◆ Brief ◆
Word for word, transcribe all of the records.

◆ Records shown ◆
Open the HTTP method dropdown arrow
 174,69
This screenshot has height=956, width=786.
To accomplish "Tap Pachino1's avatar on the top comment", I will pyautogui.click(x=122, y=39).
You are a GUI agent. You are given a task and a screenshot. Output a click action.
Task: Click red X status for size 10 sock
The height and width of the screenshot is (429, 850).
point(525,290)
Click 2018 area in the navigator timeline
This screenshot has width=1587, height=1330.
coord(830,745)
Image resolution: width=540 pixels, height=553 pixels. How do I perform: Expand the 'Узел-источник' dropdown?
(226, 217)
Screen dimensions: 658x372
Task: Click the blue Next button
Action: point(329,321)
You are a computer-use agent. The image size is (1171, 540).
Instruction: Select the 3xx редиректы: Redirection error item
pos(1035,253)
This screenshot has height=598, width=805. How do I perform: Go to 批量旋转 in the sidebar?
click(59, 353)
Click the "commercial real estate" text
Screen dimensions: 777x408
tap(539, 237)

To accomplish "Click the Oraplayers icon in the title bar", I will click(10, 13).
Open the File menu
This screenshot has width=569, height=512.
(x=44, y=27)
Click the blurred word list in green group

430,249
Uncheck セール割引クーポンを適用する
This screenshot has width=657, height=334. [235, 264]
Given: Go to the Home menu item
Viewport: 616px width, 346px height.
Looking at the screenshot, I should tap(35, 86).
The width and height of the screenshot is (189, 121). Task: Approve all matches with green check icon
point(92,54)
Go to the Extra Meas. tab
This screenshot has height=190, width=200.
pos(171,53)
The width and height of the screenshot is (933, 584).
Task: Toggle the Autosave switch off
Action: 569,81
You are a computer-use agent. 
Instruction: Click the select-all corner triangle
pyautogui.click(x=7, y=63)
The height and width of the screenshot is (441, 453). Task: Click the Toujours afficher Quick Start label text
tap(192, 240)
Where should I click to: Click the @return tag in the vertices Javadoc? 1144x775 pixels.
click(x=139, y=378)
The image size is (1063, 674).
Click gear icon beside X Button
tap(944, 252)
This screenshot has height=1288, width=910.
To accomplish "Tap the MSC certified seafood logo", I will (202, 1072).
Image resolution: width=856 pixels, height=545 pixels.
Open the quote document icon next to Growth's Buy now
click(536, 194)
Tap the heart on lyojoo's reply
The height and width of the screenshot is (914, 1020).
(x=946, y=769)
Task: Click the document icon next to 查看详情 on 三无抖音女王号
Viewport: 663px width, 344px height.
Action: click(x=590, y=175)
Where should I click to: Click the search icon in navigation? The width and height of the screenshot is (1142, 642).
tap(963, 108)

◆ Response area ◆
Open the HTTP method dropdown arrow
 174,69
This screenshot has height=956, width=786.
To accomplish "Tap Pachino1's avatar on the top comment", I will pyautogui.click(x=122, y=39).
You are a GUI agent. You are given a task and a screenshot. Output a click action.
Task: Click red X status for size 10 sock
The height and width of the screenshot is (429, 850).
point(525,290)
Click 2018 area in the navigator timeline
This screenshot has width=1587, height=1330.
coord(830,745)
Image resolution: width=540 pixels, height=553 pixels. How do I perform: Expand the 'Узел-источник' dropdown?
(226, 217)
Screen dimensions: 658x372
Task: Click the blue Next button
Action: point(329,321)
You are a computer-use agent. The image size is (1171, 540).
Instruction: Select the 3xx редиректы: Redirection error item
pos(1035,253)
This screenshot has height=598, width=805. How do I perform: Go to 批量旋转 in the sidebar?
click(59, 353)
Click the "commercial real estate" text
Screen dimensions: 777x408
tap(539, 237)

To accomplish "Click the Oraplayers icon in the title bar", I will click(10, 13).
Open the File menu
This screenshot has width=569, height=512.
(x=44, y=27)
Click the blurred word list in green group

430,249
Uncheck セール割引クーポンを適用する
This screenshot has width=657, height=334. [235, 264]
Given: Go to the Home menu item
Viewport: 616px width, 346px height.
Looking at the screenshot, I should tap(35, 86).
The width and height of the screenshot is (189, 121). Task: Approve all matches with green check icon
point(92,54)
Go to the Extra Meas. tab
This screenshot has height=190, width=200.
pos(171,53)
The width and height of the screenshot is (933, 584).
Task: Toggle the Autosave switch off
Action: 569,81
You are a computer-use agent. 
Instruction: Click the select-all corner triangle
pyautogui.click(x=7, y=63)
The height and width of the screenshot is (441, 453). Task: Click the Toujours afficher Quick Start label text
tap(192, 240)
Where should I click to: Click the @return tag in the vertices Javadoc? 1144x775 pixels.
click(x=139, y=378)
The image size is (1063, 674).
Click gear icon beside X Button
tap(944, 252)
This screenshot has height=1288, width=910.
To accomplish "Tap the MSC certified seafood logo", I will (202, 1072).
Image resolution: width=856 pixels, height=545 pixels.
Open the quote document icon next to Growth's Buy now
click(536, 194)
Tap the heart on lyojoo's reply
The height and width of the screenshot is (914, 1020).
(x=946, y=769)
Task: Click the document icon next to 查看详情 on 三无抖音女王号
Viewport: 663px width, 344px height.
Action: click(x=590, y=175)
Where should I click to: Click the search icon in navigation? The width and height of the screenshot is (1142, 642).
tap(963, 108)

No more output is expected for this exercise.